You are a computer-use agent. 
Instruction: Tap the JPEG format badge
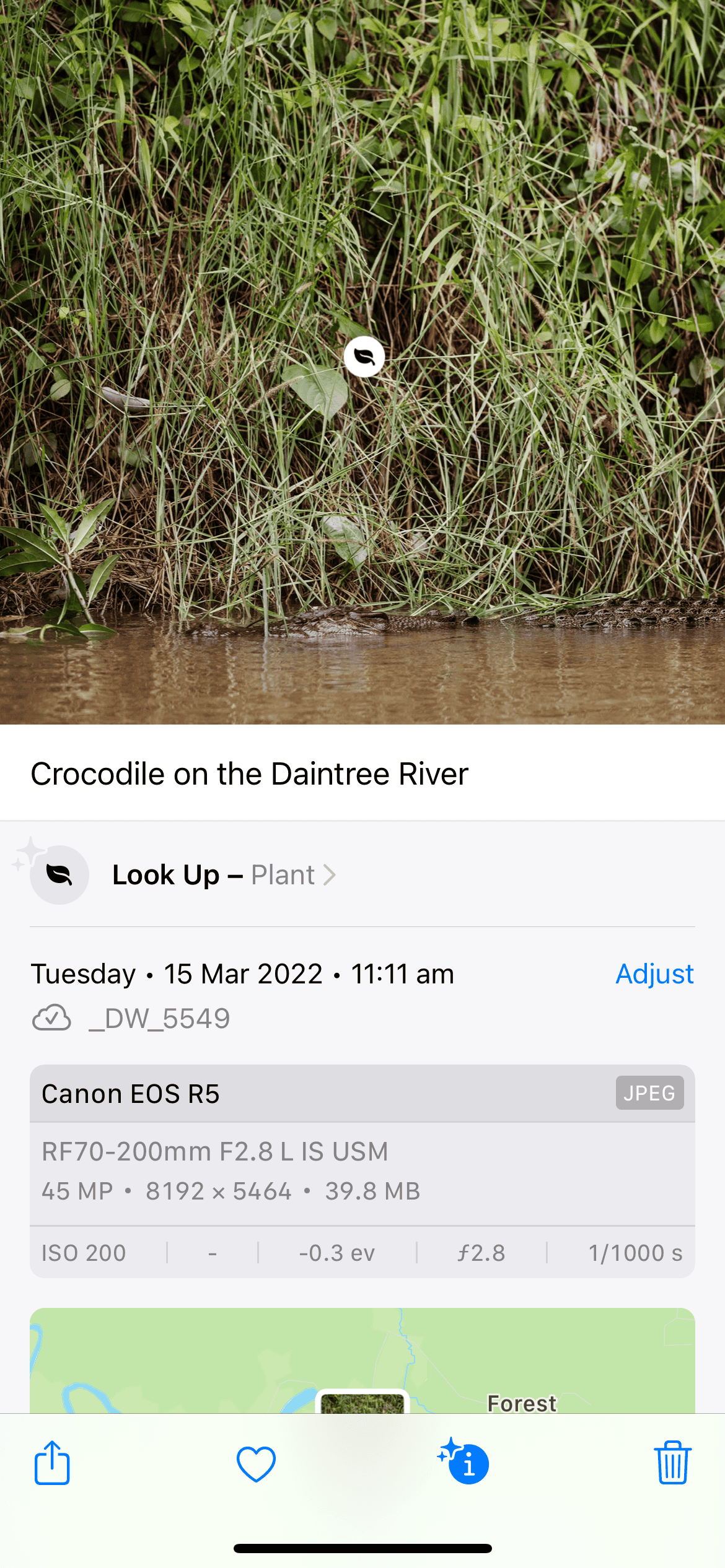pyautogui.click(x=649, y=1093)
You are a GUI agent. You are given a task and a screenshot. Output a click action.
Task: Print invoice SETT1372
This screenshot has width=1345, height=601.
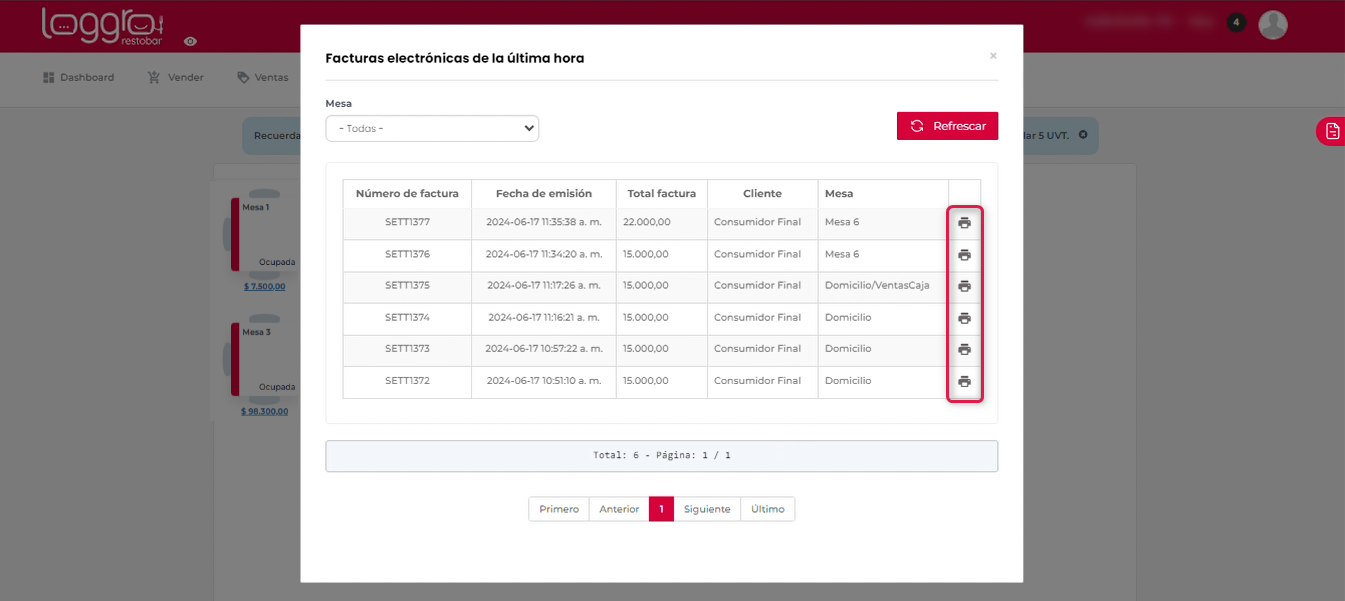(x=964, y=381)
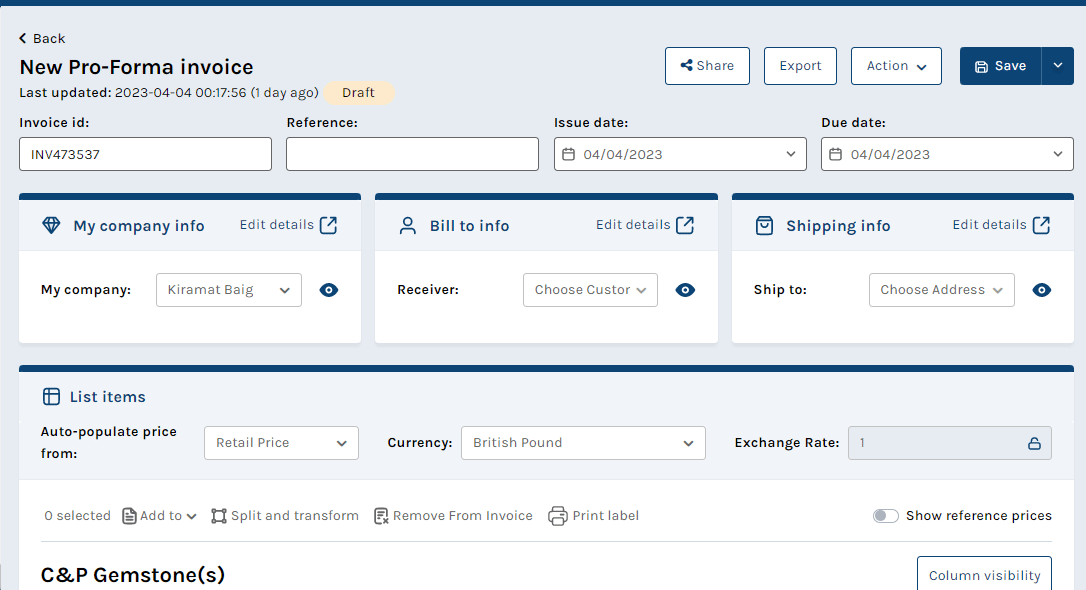Toggle eye visibility for Ship to
The image size is (1086, 590).
1042,290
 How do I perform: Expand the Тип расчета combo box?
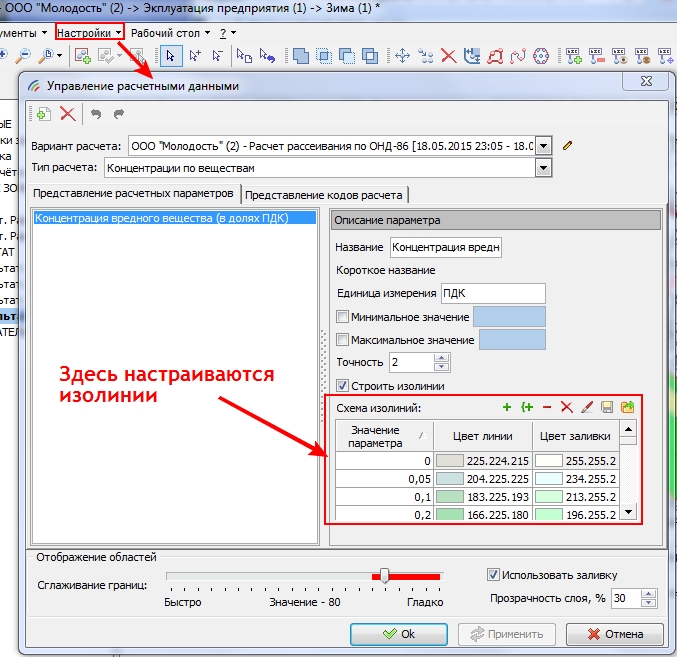(x=543, y=168)
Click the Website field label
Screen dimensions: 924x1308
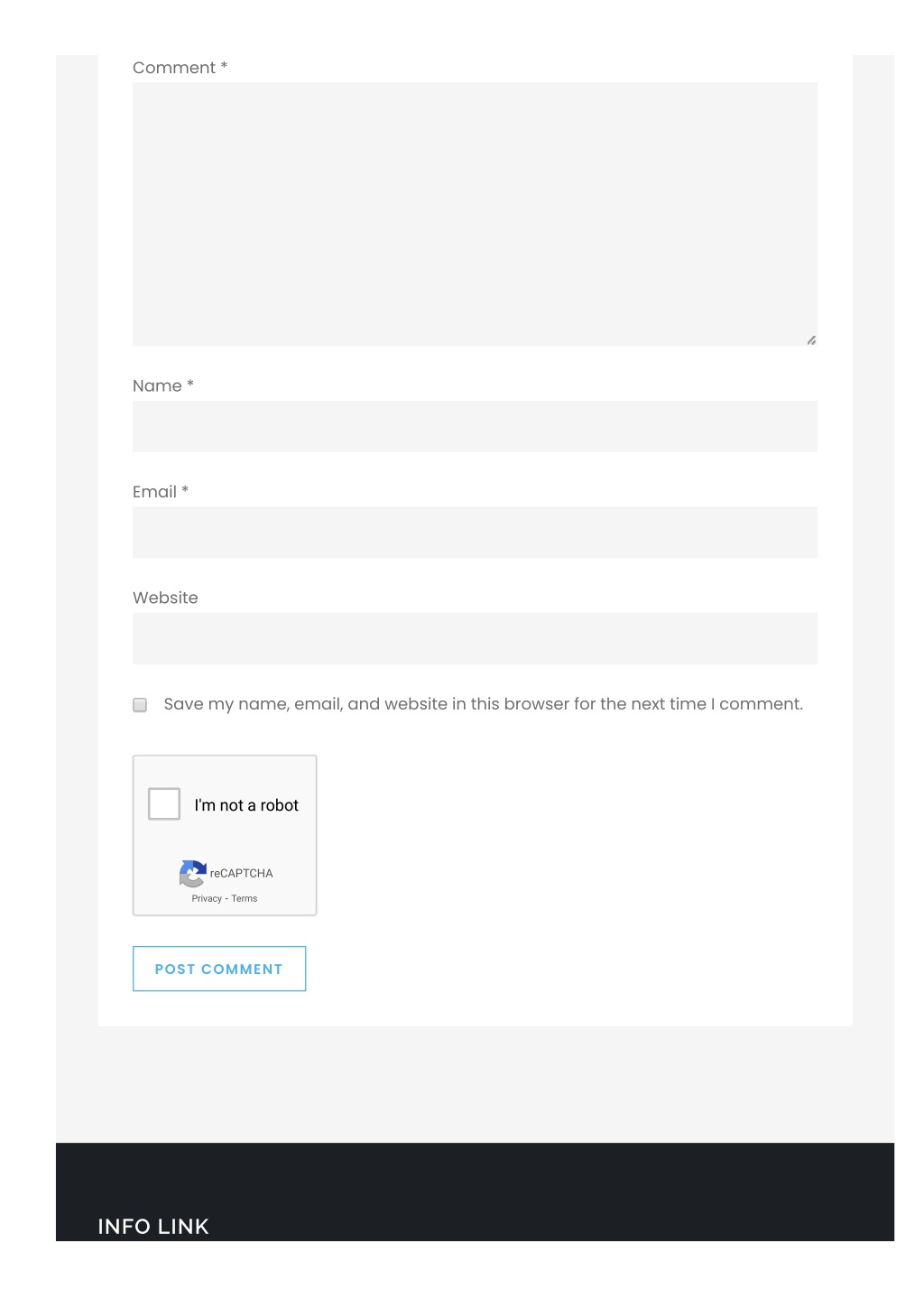coord(165,598)
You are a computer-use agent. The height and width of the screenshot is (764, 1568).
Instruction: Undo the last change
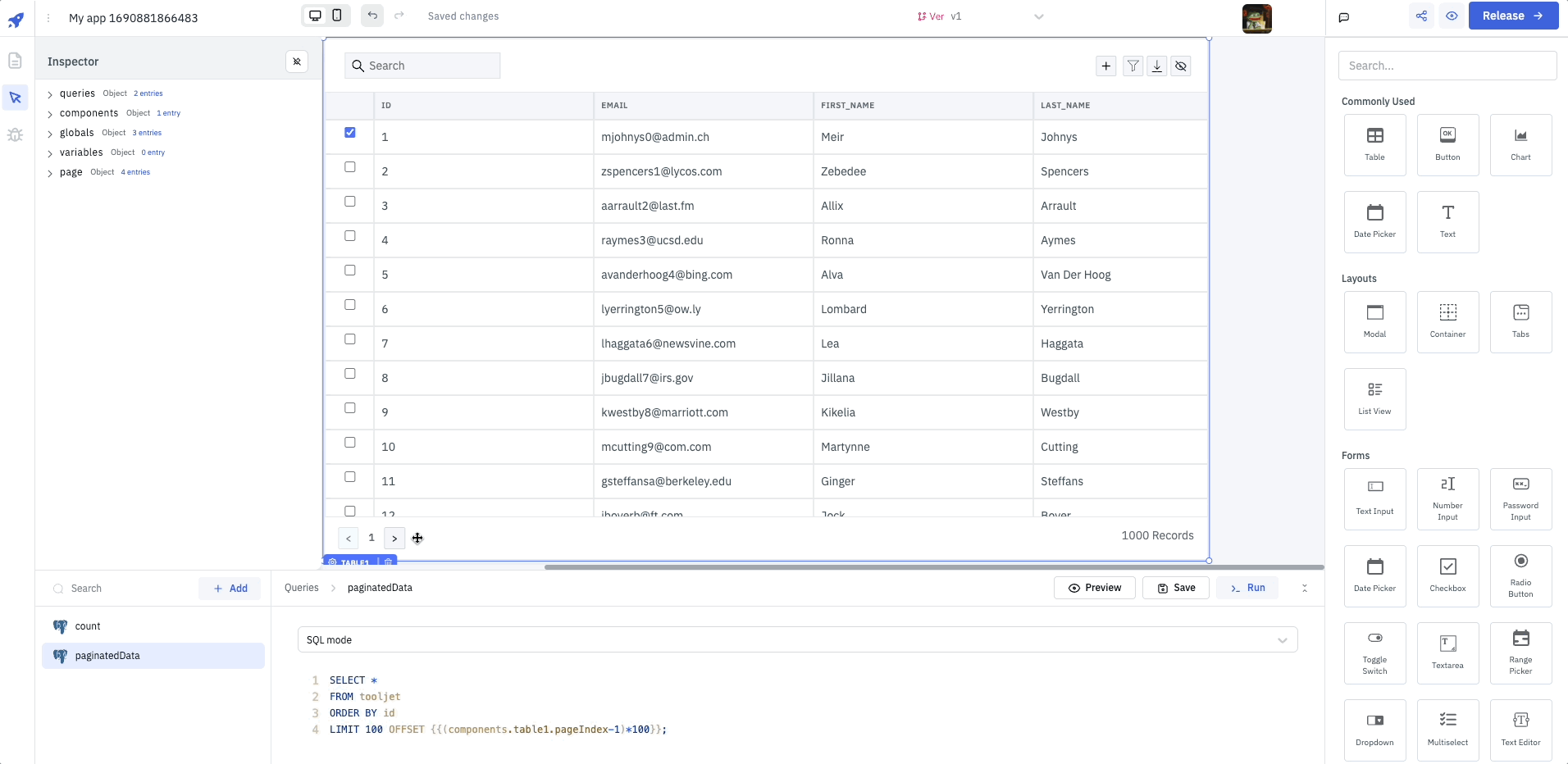[372, 16]
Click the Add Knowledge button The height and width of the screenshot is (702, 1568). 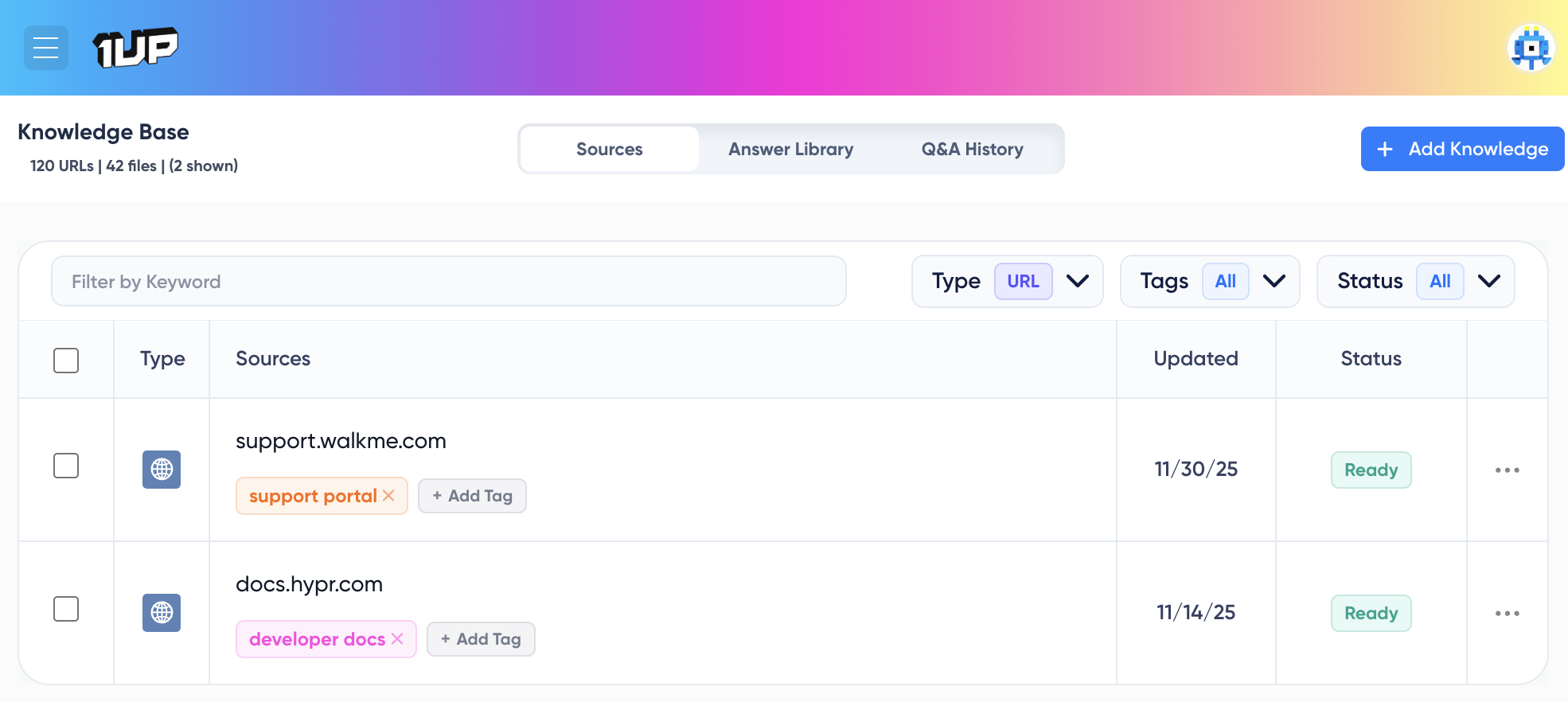click(1462, 149)
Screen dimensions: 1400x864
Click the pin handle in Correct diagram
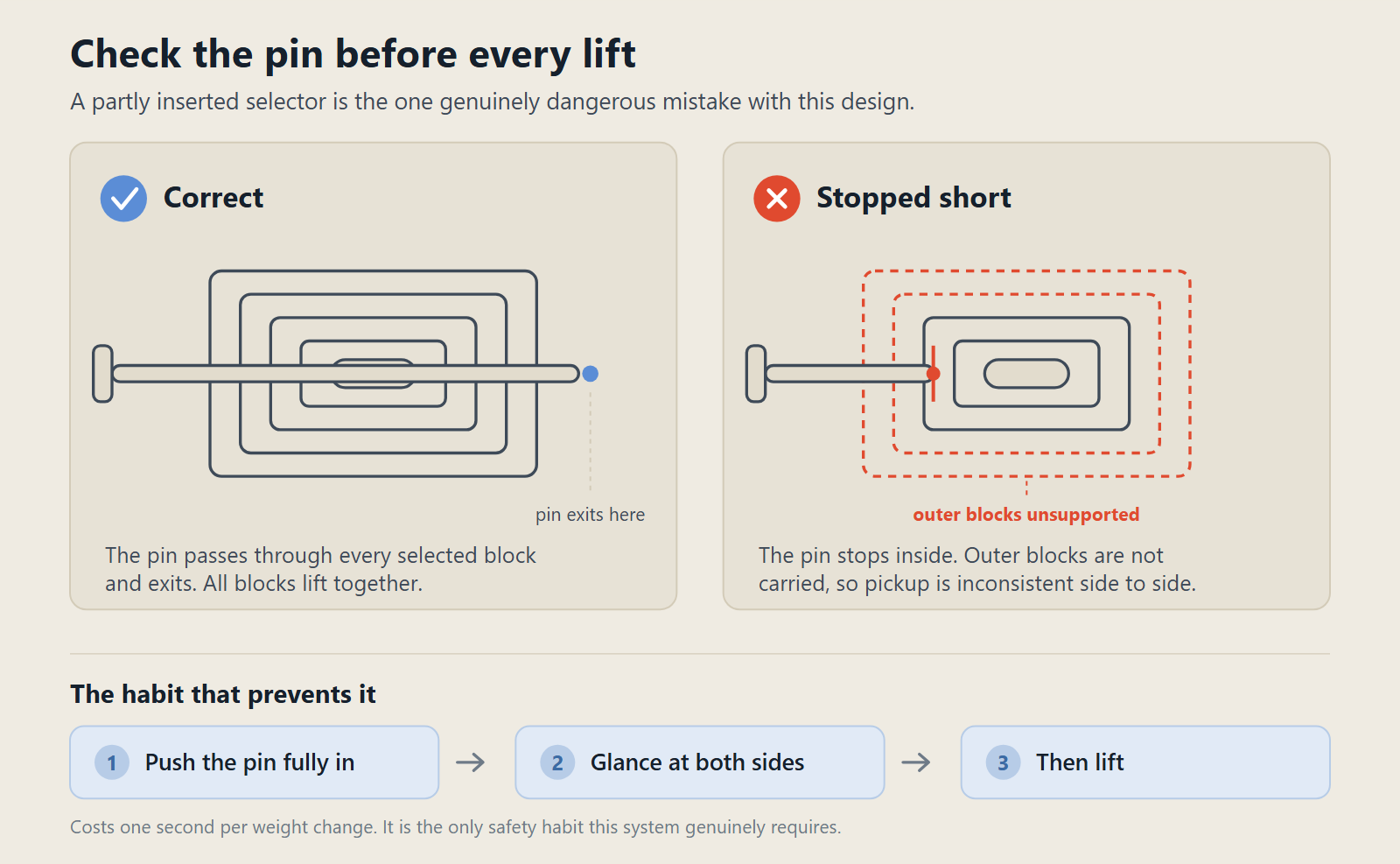[x=103, y=374]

□ □ □ □

### [AIM OF THE EXERCISE]
Look through the entries above, and wherever a line holds the string "agent", copy it.

### [RESPONSE TO THIS TASK]
You are a computer-use agent. 
You are a GUI agent. You are given a task and a screenshot. Output a click action.
You are a computer-use agent. The height and width of the screenshot is (764, 1568).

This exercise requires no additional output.